→ **WHAT THIS TASK INVOLVES**
Write the next part of the blog post below about sending a son off to university, continuing after its last sentence.

There’s room for improvement here so am open to suggestions (… and invitations!).
Where to next …?
It is time
The time has come. It has been eighteen years in the making, but the time has definitely come: my second son and middle child has left for university.
I safely delivered his brother to Dalhousie University last fall, so I now consider myself a professional Uni-hauler. Under my careful scrutiny and supervision (cue: helicopter sound effect) my eldest manage to stay alive his first year away from home while navigating a fresh new dorm life experience and a first year university experience. In fact, he and I also recently executed that precision-planned exercise that is moving into off-campus housing. I survived that experience relatively unscathed. (But that’s a blog post for another bottle of wine day).
My second child is moving into residence at Trent University. Unlike his older brother, this son will have a roommate. His roommate is someone we’ve never met. Someone my son has never met. A complete stranger. A foreigner to our family. I am not exactly sure who thought this is a good idea but this is happening. This is happening as we speak. And I must deal with this unfamiliar territory (oh, and my son too I guess).

→ **DATA FOR ANALYSIS**
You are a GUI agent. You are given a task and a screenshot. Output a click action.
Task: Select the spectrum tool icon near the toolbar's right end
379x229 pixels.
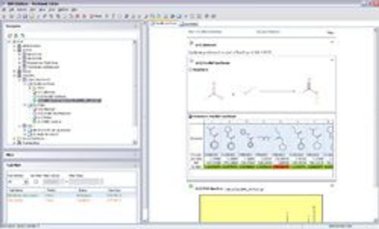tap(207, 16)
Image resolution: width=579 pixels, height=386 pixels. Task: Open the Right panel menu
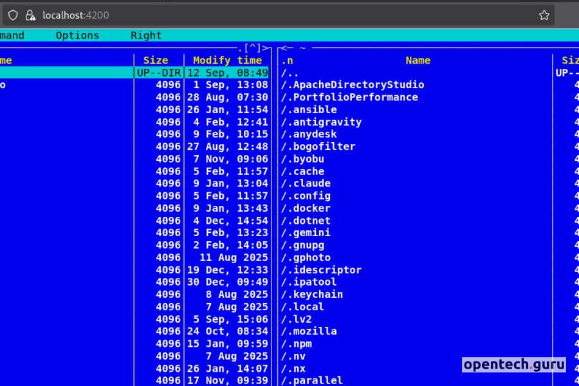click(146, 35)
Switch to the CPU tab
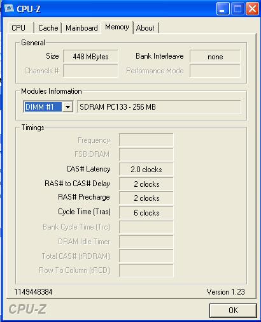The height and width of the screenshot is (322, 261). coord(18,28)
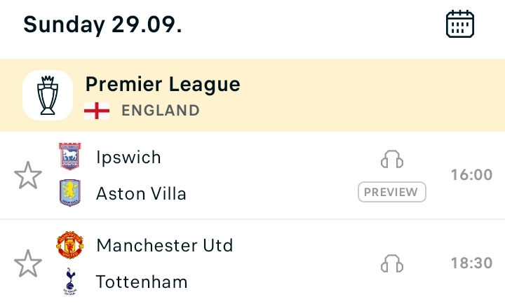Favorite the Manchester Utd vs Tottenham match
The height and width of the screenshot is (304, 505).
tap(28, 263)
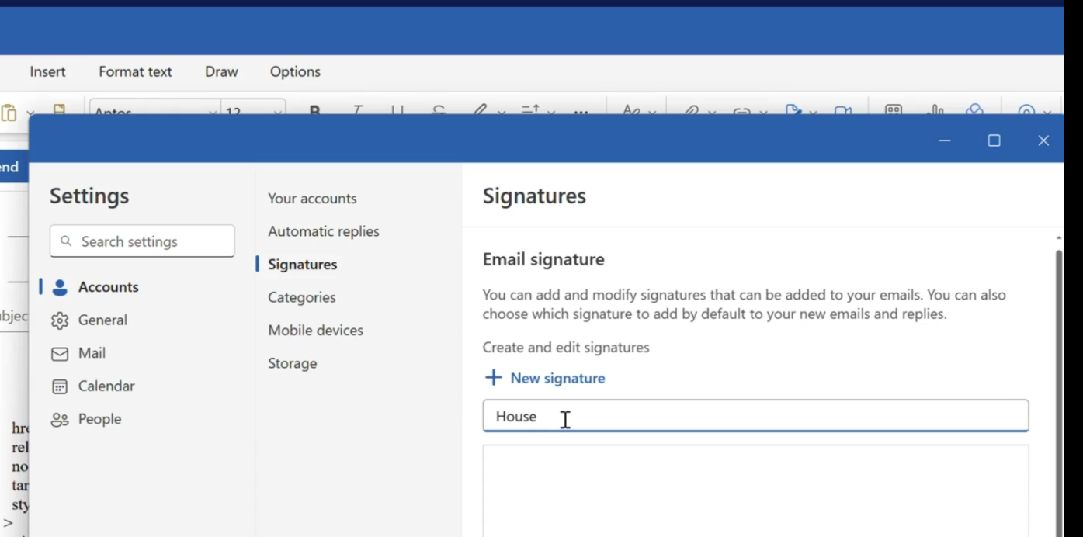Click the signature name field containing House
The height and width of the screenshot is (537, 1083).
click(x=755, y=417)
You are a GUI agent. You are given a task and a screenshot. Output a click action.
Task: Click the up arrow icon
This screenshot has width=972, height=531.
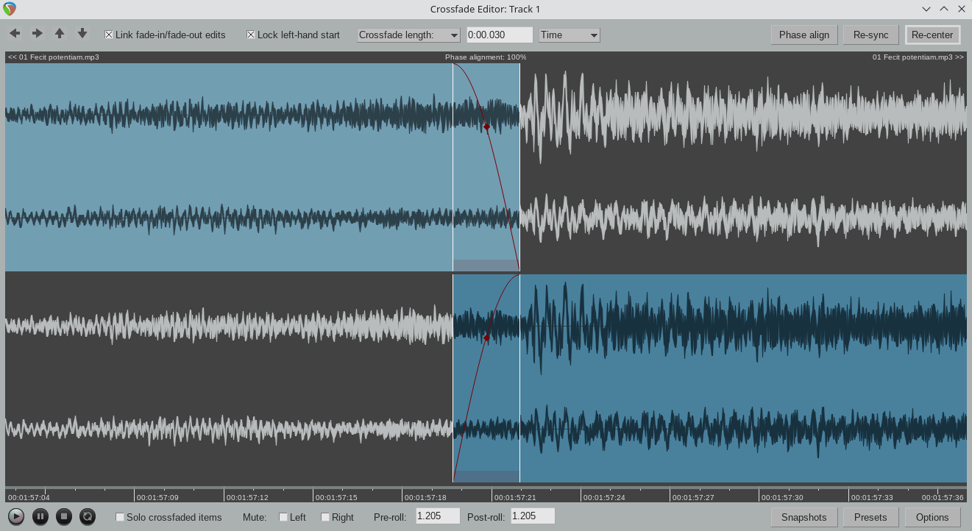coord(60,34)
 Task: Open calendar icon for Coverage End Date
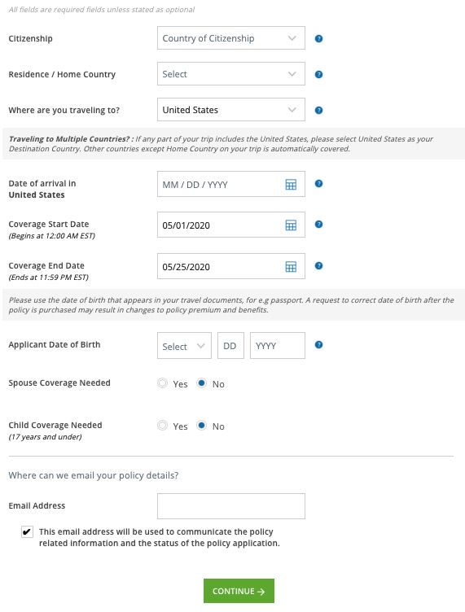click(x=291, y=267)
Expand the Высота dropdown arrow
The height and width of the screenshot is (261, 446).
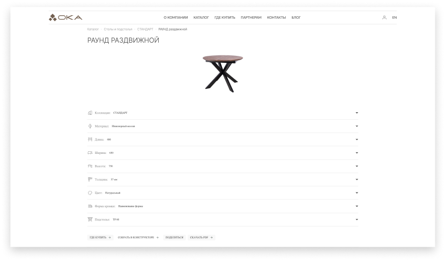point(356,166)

→ **OUTPUT OF THE TASK**
For some inexplicable reason, I seem to be the only one in the family who has any concern about this roommate scenario. My son and his new roommate have each other’s email addresses, providing a perfect opportunity to exchanges pleasantries and get to know each other a little in advance.
They have exchanged exactly one email.
Evidently they are each satisfied that that the other is not a serial killer. Each appears perfectly happy to let the whole thing unfold unrehearsed and unplanned on move-in day.
Me? Not so happy.
And that now-familiar phrase in all Parent Information documentation about dorm move-in day that reads?
“We recognize that this is an important day for your student and for you. You are welcome to stay and visit for a while, but try to keep in mind that your student will want time on their own to make new friends, explore, get acquainted with a roommate, etc. We are looking forward to meeting you and your family!”
This also does not make me happy. It sure doesn’t sound like they’re looking forward to meeting me and my family! Sounds like they’re trying to get rid of as quickly as possible (oh, and my son too I guess)!
I just have a couple of questions for my son’s soon-to-be roommate … it won’t take long …
I suggested he complete these forms as soon as possible and return them to me along with the requested criminal background check. I’ve also created a series of icebreaker games to play out on move-in day just to get the ball rolling. AND I invited a few of my close friends from the RCMP and CSIS to join us. Won’t that be fun?
Again for some inexplicable reason, it wasn’t University Housing that requested my prompt and immediate departure, it was my son. While he ushered me to the door, I made a couple of quick stops to make his bed, stock his frig and change the shower curtain, that’s all. His new roommate looked pretty happy I was leaving too. I’ve not heard back from him on any of those documents, however.
I bet I’m not getting my finger print scanner back either.